« J’ai dit Prévert mais je parlais de Jacques, c’est un lapsus… » On a du mal à distinguer les yeux de chat d’Anouk Aimée derrière ses lunettes noires, mais c’est bien la même voix hésitante qui nous parle. « Demy s’est inspiré de ma tendance à passer du coq à l’âne : oh, il fait chaud, oh, j’ai mal à la tête, oh, j’ai envie d’une cigarette… », confie l’actrice.
En 1961, Lola – le film – enchantait les écrans avec ses chassés-croisés amoureux dans un Nantes rendu magique par la photographie de Raoul Coutard, d’un blanc incandescent. Un « Demy-monde » de rencontres hasardeuses, de marins chantants et d’amours déçues. La cruauté douce du réalisateur réservera d’ailleurs à Lola – le personnage – un sort tragique : fantôme amer dans le Los Angeles de Model Shop, elle finira découpée en morceaux dans une chanson des Demoiselles de Rochefort.

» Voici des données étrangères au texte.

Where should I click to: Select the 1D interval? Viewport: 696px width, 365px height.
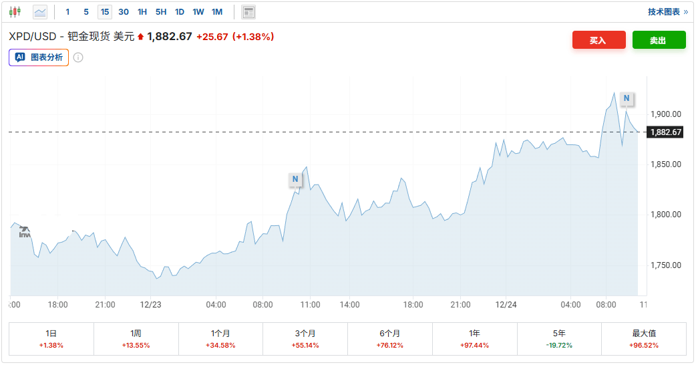(180, 12)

Reste que Lola – la chanson phare, écrite par Agnès Varda – retentit encore dans le cinéma français malgré sa gestation difficile : « Quincy Jones devait composer la musique, mais a dû repartir. Du coup, on a tourné la scène sur un disque des Platters. Le résultat final n’a rien à voir avec le tournage ! » Romain Duris reprendra cette mélodie dans 17 fois Cécile Cassard de Christophe Honoré. Avec la même grâce, mais en string.